Lina Magaia also published two novels - Delehta: Pulos na vida (Delehta: The Return to Life) in 1994 and A cobra dos olhos verde (The green-eyed snake) in 1997. Delehta is a part-fiction, part-autobiographical, 'first-person account of the final years of the war, the build-up to the 1992 Rome Peace Accord, and the tentative vision of a post-war democracy'




Magaia passed away in 2011, but her final publication was Recordacoes da Vovo Marta (Memories of Grandma Marta) published in the same year, was based on interviews with one of Mozambique's oldest women, 99-year-old Marta Mbcota Guebuza, mother of former Mozambican president Armando Guebuza.

I end with a chilling excerpt from Dumba Nengue, which is an unflinching account of the terror of war, and might be difficult for some to read:
It happened at night, as it always does.
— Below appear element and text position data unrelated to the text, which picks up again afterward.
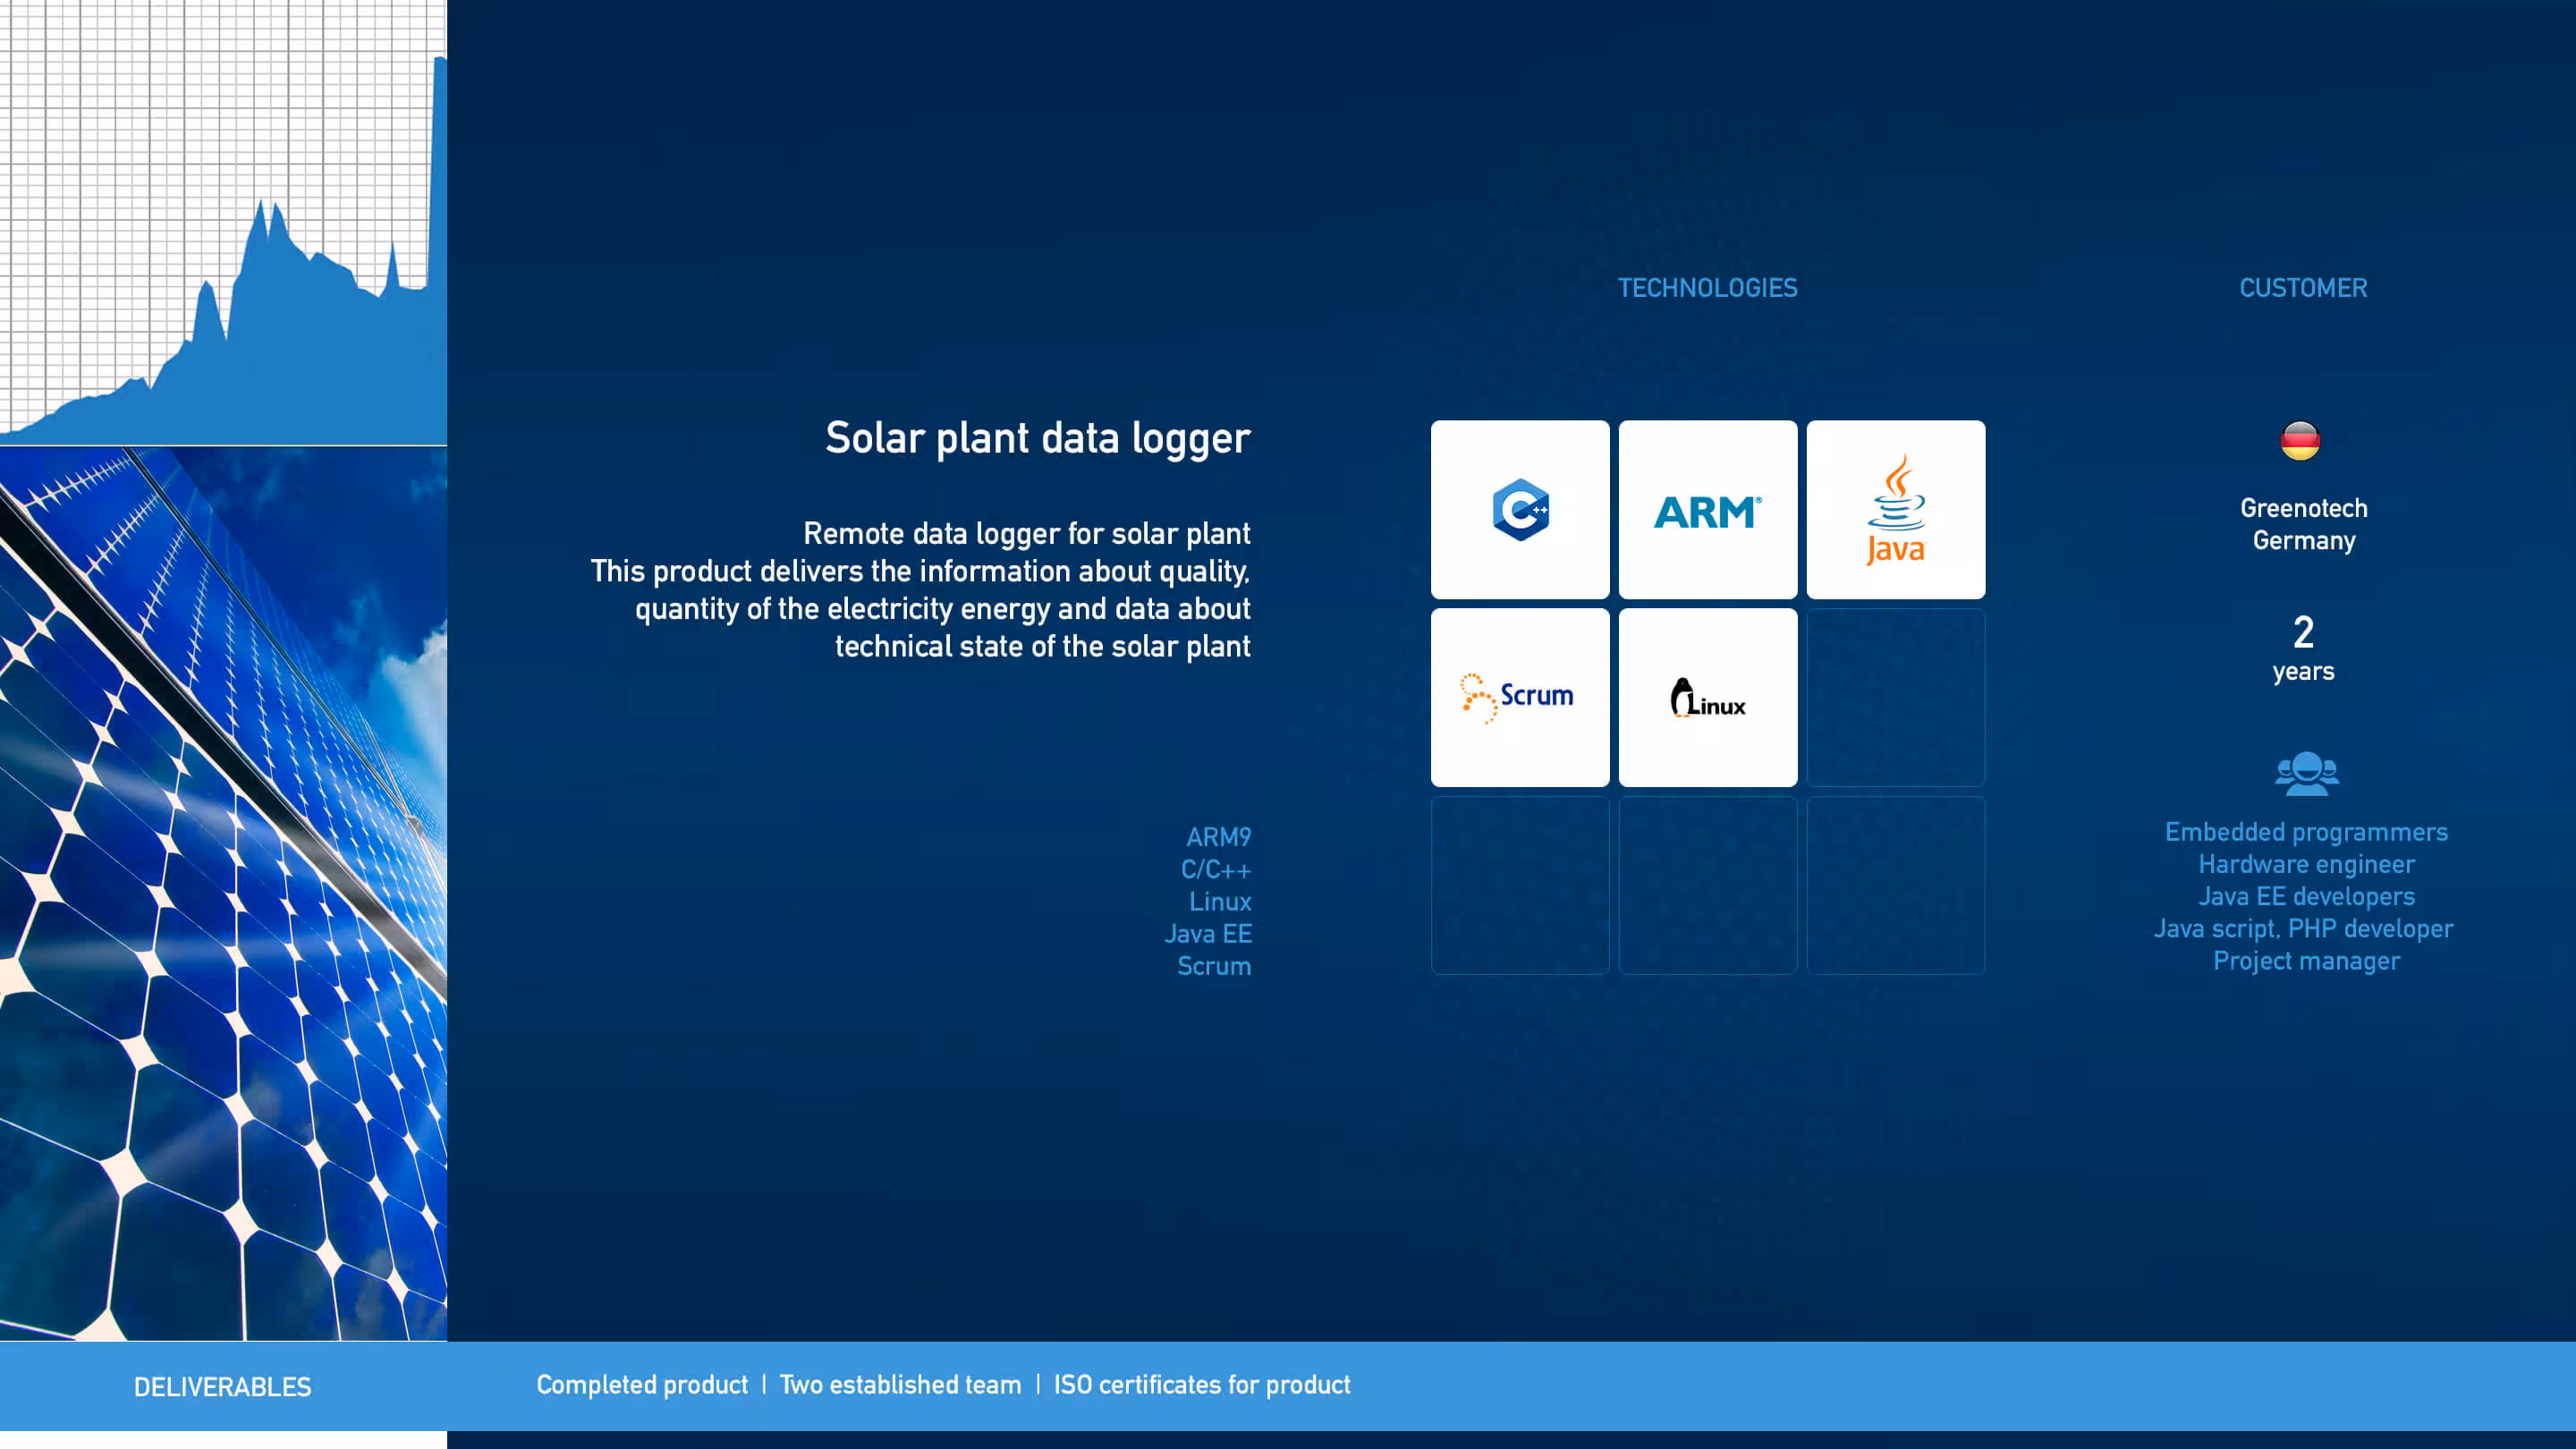Open the blue area chart thumbnail
2576x1449 pixels.
(x=223, y=222)
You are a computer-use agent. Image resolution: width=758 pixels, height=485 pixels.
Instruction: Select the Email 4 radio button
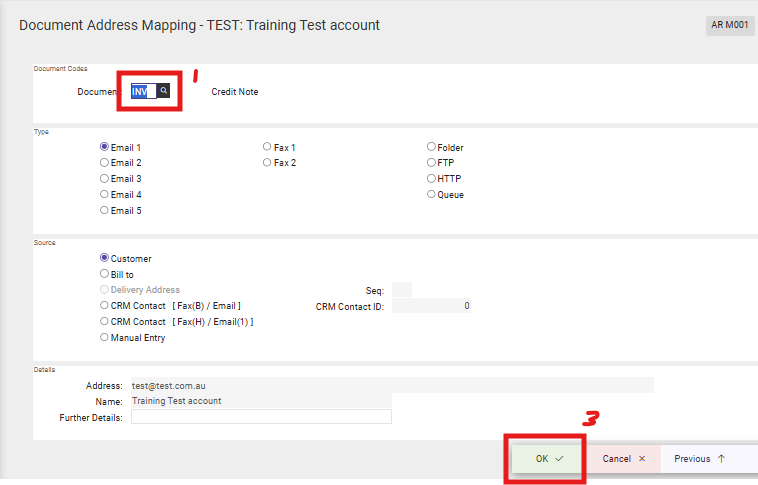pos(105,195)
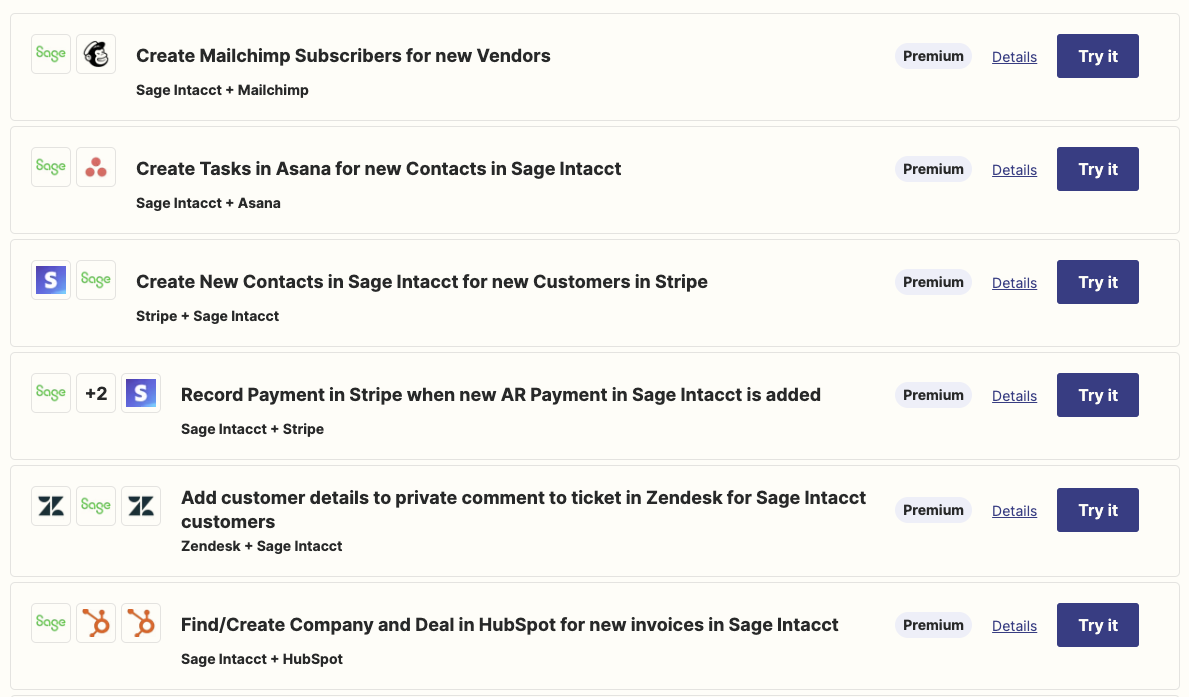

Like owls or hyenas, the bandits swooped down on a village in the area of Taninga. They stole, kidnapped and then forced their victims to carry their food, radios, batteries, the sweat of their labour in the fields or in the mines of Jo'burg where many of those possessions had come from.   
Among the kidnapped were pregnant women and little children. Among the little ones was a small girl of nearly eight ... And the hours went by and dawn broke and finally there was a halt. They put down their loads and the bandits selected who could return home and who had to carry on. Of those who had to keep going, many were boys between twelve and fifteen. Their fate was the school of murder -- they would be turned into armed bandits after training and a poisoning of their conscience. Other were girls between ten and fourteen, who would become women after being raped by the bandits. Others were women who were being stolen from their husbands and children. 
To demonstrate the fate of the girls to those who were going back, the bandit chief of the group picked out one, the small girl who was less than eight. In front of everyone, he tried to rape her. The child's vagina was small and he could not penetrate. On a whim, he took a whetted pocketknife and opened her with a violent stroke. He took her in blood. The child died.